[Top][All Lists]
[Date Prev][Date Next][Thread Prev][Thread Next][Date Index][Thread Index]
[rdiff-backup-users] Re: How are moved/renamed files treated?
From: |
Jens Benecke |
Subject: |
[rdiff-backup-users] Re: How are moved/renamed files treated? |
Date: |
Fri, 08 Aug 2003 16:25:58 +0200 |
User-agent: |
KNode/0.7.6 |
Ben Escoto wrote:
>>>>>> "JB" == Jens Benecke <[work]" <address@hidden>>
>>>>>> wrote the following on Wed, 06 Aug 2003 15:39:23 +0200
>
> JB> I am doing this because in the home directories and also in
> JB> /var/log, there are a lot of files that get renamed daily (like
> JB> file.dat from yesterday becomes file.1.dat, file.1.dat becomes
> JB> file.2.dat, etc) but the contents stay the same. Thus, I (expect
> JB> to) benefit from rsync's ability to detect identical parts in
> JB> files, even if not at the same place.
>
> JB> How does rdiff-backup treat such files?
>
> Sorry, rdiff-backup is too dumb to know that a file has moved. To
> rdiff-backup, moving file A to B is equivalent to creating a new file
> B and deleting A, so increments will contain duplicate information.

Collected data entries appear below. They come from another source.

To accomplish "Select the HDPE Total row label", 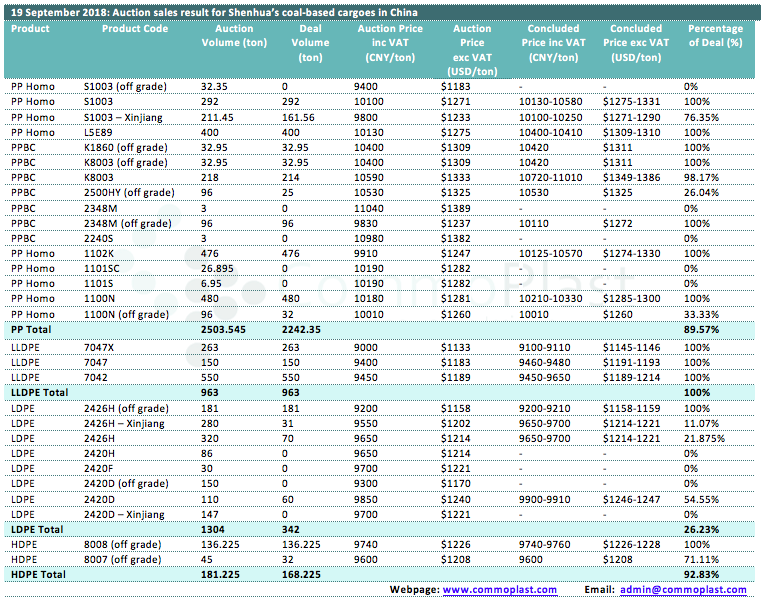I will point(37,575).
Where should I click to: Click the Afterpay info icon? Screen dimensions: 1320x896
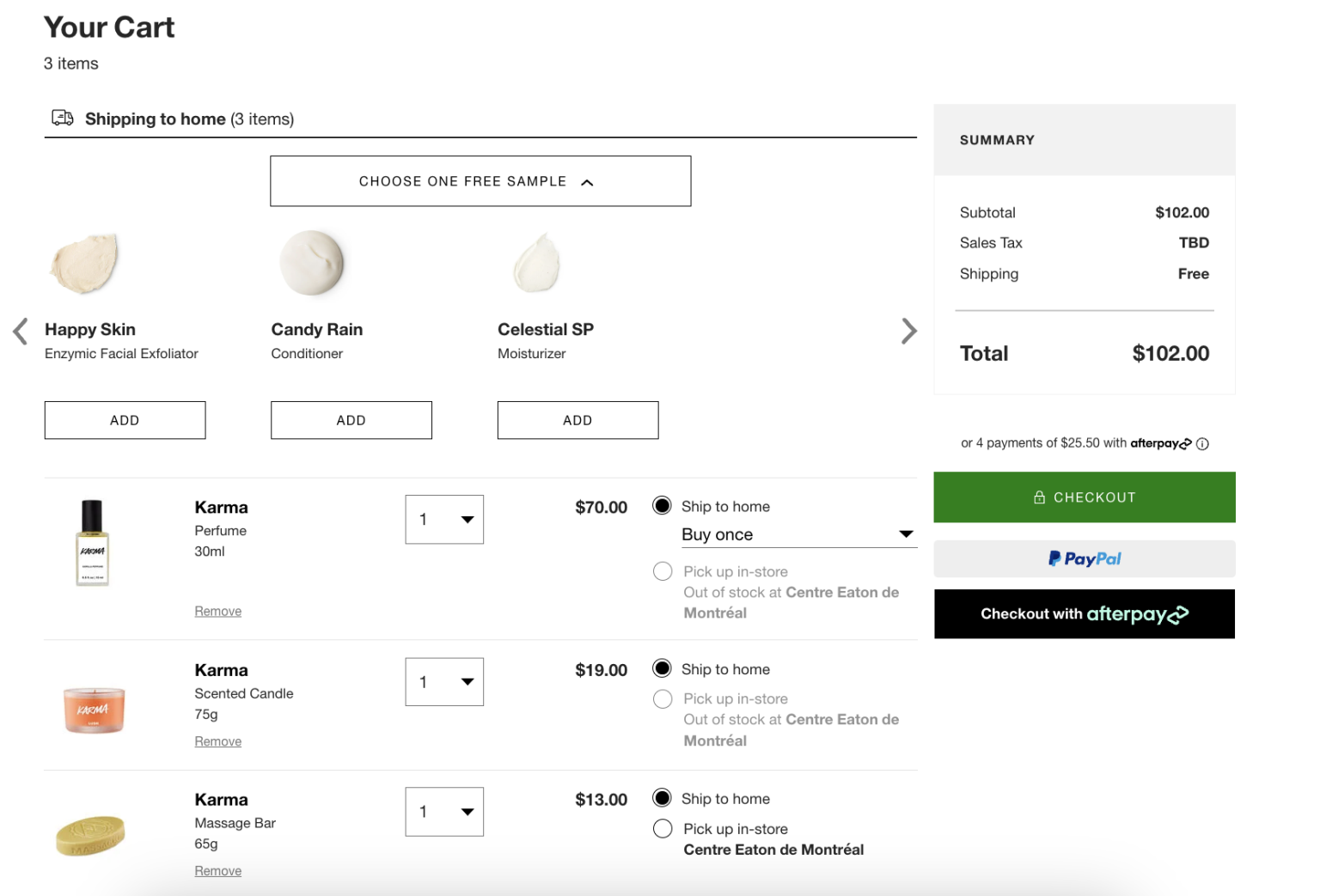[x=1203, y=443]
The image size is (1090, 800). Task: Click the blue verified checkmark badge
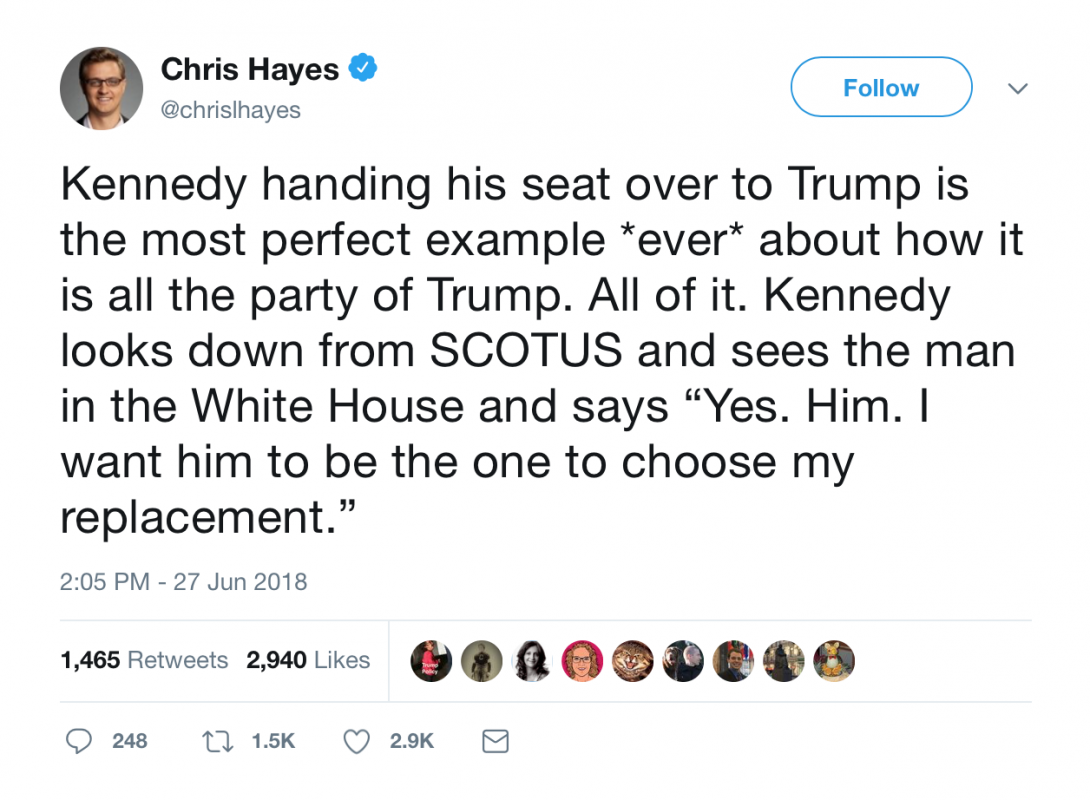point(363,68)
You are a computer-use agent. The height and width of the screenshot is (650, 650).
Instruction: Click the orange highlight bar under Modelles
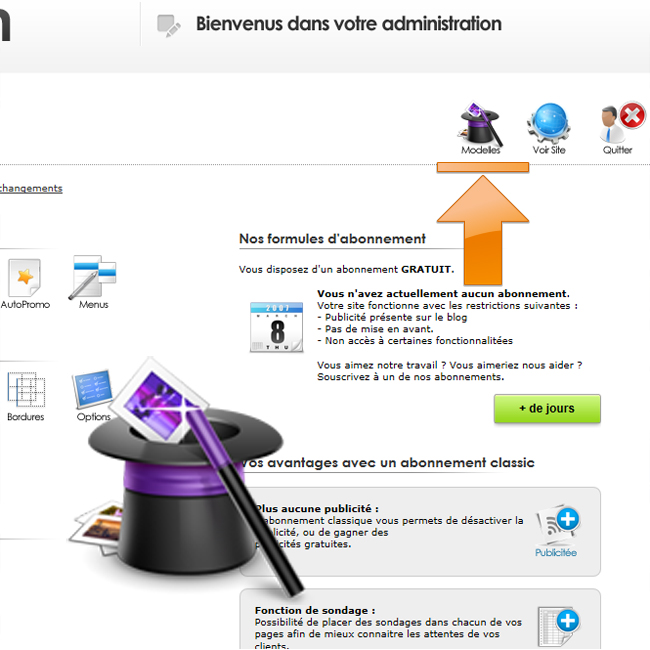tap(483, 167)
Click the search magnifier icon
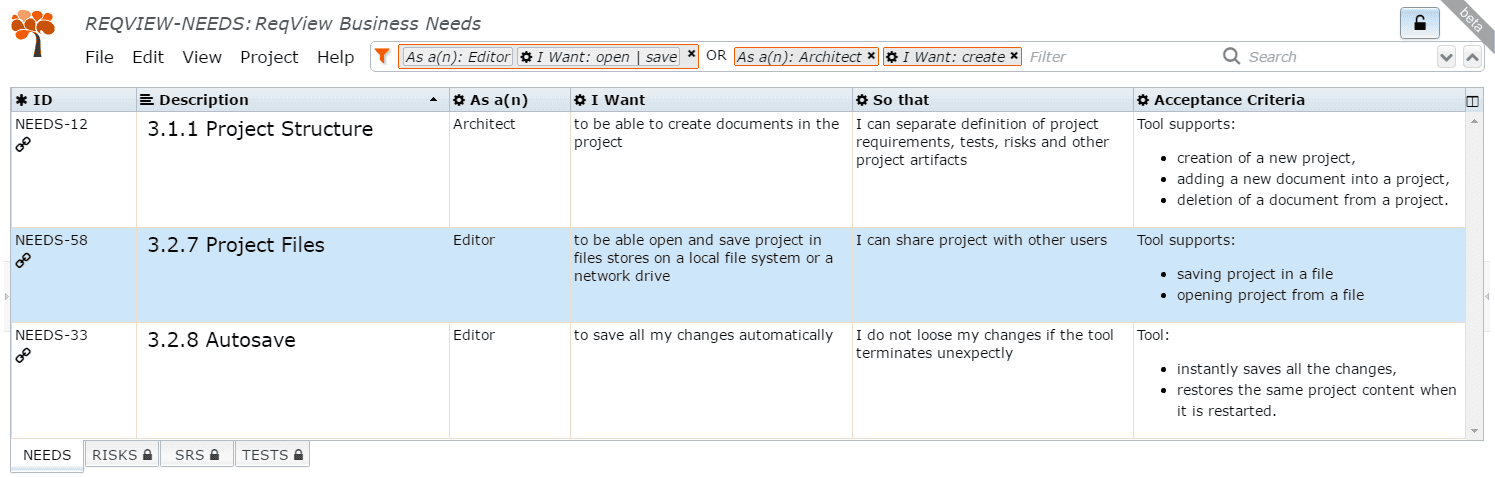 [1231, 57]
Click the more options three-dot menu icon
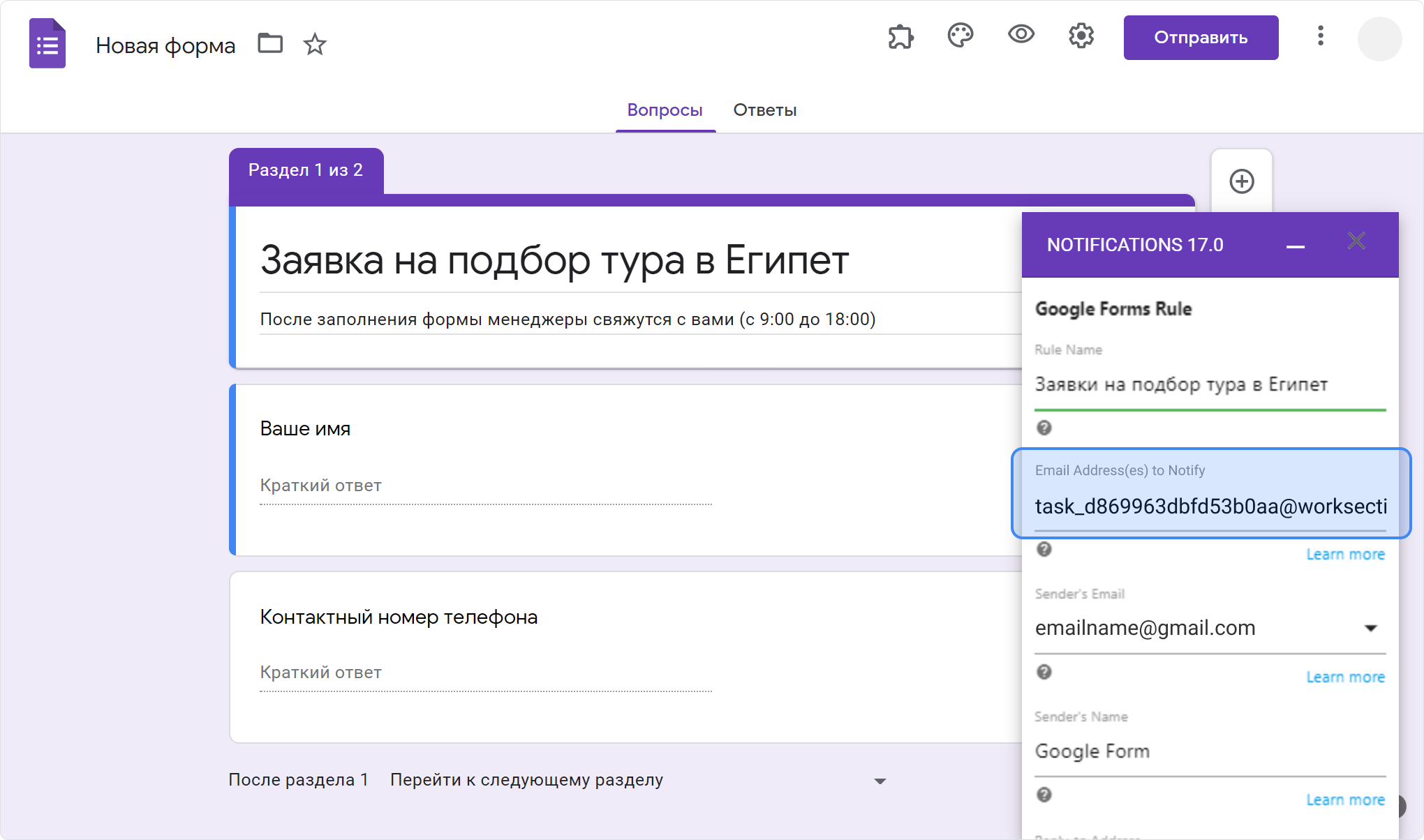1424x840 pixels. tap(1320, 37)
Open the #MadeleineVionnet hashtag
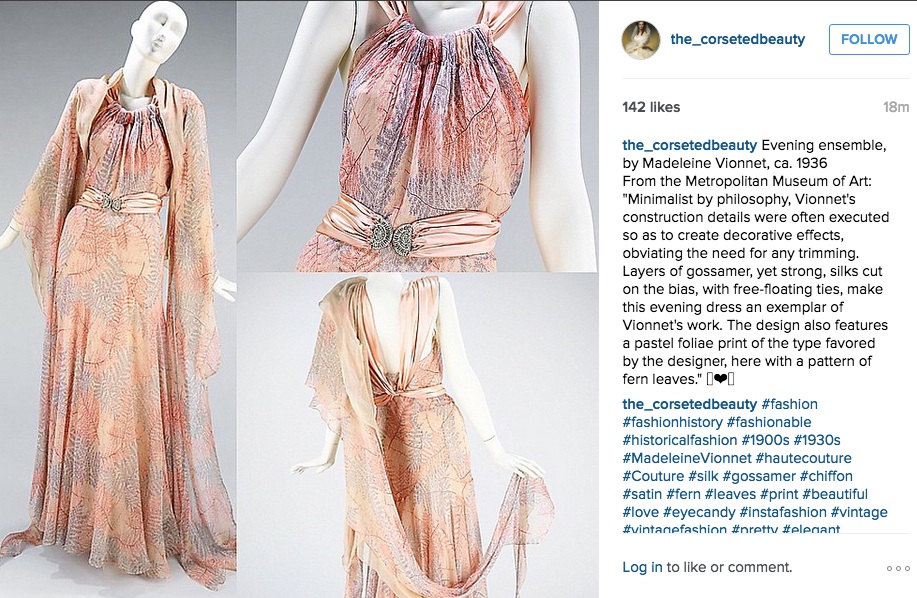The image size is (917, 598). point(687,458)
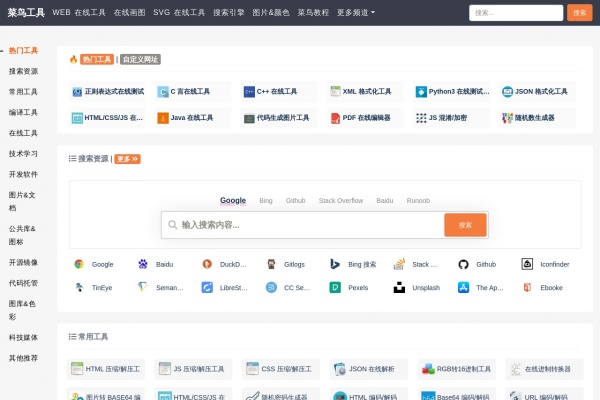
Task: Switch to the 自定义网址 tab
Action: 141,59
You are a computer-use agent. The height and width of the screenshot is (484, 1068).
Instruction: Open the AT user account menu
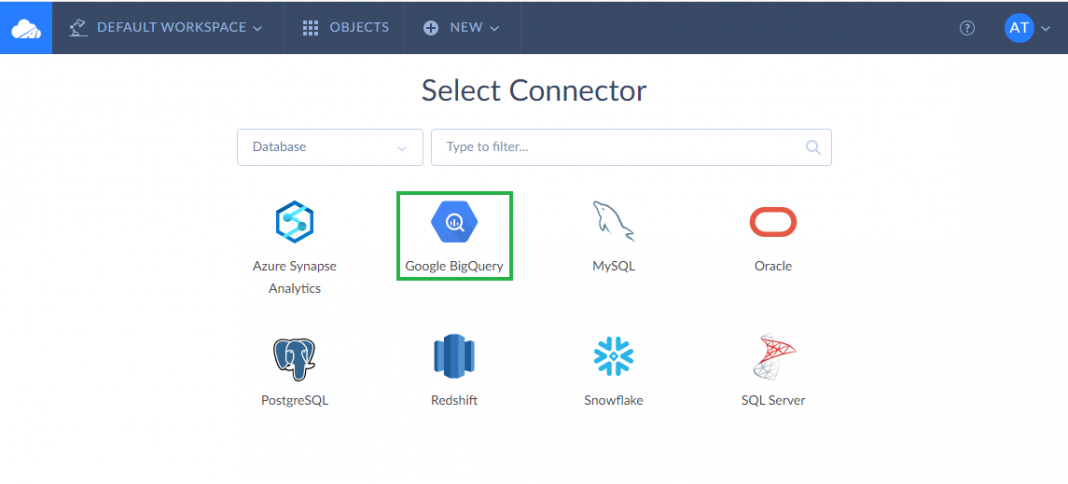1027,28
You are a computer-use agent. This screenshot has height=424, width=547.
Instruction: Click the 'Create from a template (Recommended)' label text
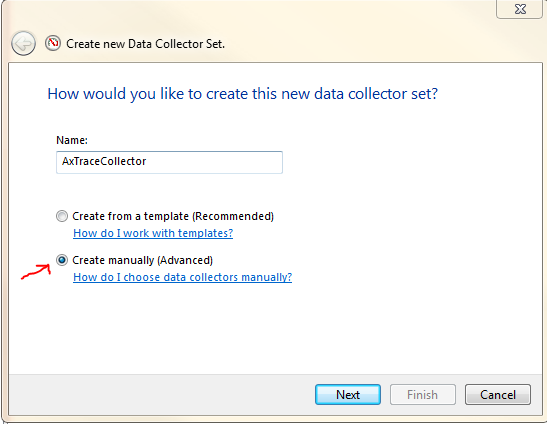tap(173, 216)
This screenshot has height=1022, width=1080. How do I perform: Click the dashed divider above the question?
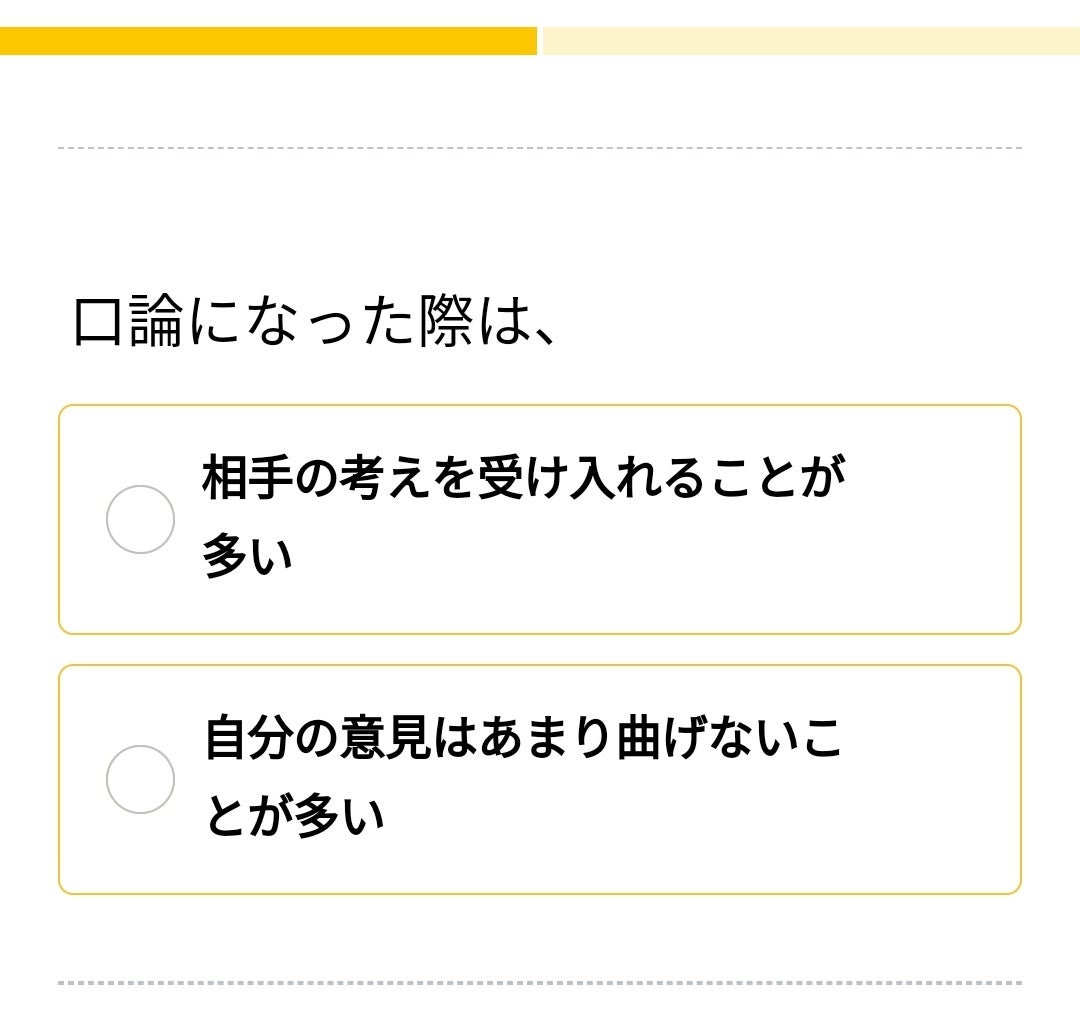click(540, 148)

> There have been some proposals about tracking renames through inode
> numbers or similar file names, but they are pretty complicated and I
> don't intend to implement them.
I would suggest tracking changed files via MD5 sums. inode numbers are only
applicable to moved files (not copied ones), and only applicable where the
file system supports inodes.
> That being said, log files compress well, so you may want to try it
> anyway in case the duplication is tolerable.
It is not... that's why I asked. The files are 100M-1000M in size, compress
to maybe 10 or 50M, but the change within them is only maybe 10k-100k. And
there are hundreds of those files.
I am currently tar'ing the files together and using rsync on the single .tar
file. I keep three to four generations. Additionally I do (seperate) daily
incremental backups, these are only the full monthly ones.
Can I use rdiff-backup for this _one_ tar file to not have lots of duplicate
data on the local backup server? Currently it looks like this (excerpt):
insgesamt 26835416
-rw------- 1 jens 4060907520 2003-04-09 03:49 RESCUE_2003-04-10.tar
-rw------- 1 jens 4300564480 2003-05-12 03:56 RESCUE_2003-05-12.tar
-rw------- 1 jens 5541826560 2003-06-25 03:58 RESCUE_2003-06-25.tar
-rw------- 2 jens 6777825280 2003-08-04 04:11 RESCUE_2003-08-04.tar
-rw------- 2 jens 6777825280 2003-08-04 04:11 RESCUE.tar
I'd say 95% of the data in the .tar files is identical.
Can I do rdiff-backup ssh://myserver/home/.RESCUE.tar
/home/backups/RESCUE.tar, and the difference between the (newer) remote
.BACKUP.tar and the local BACKUP.tar get saved to a local RESCUE.rdiff (or
something), so I can (locally) recreate the newest RESCUE.tar when I need
it?
Thank you!
--
Jens Benecke (address@hidden)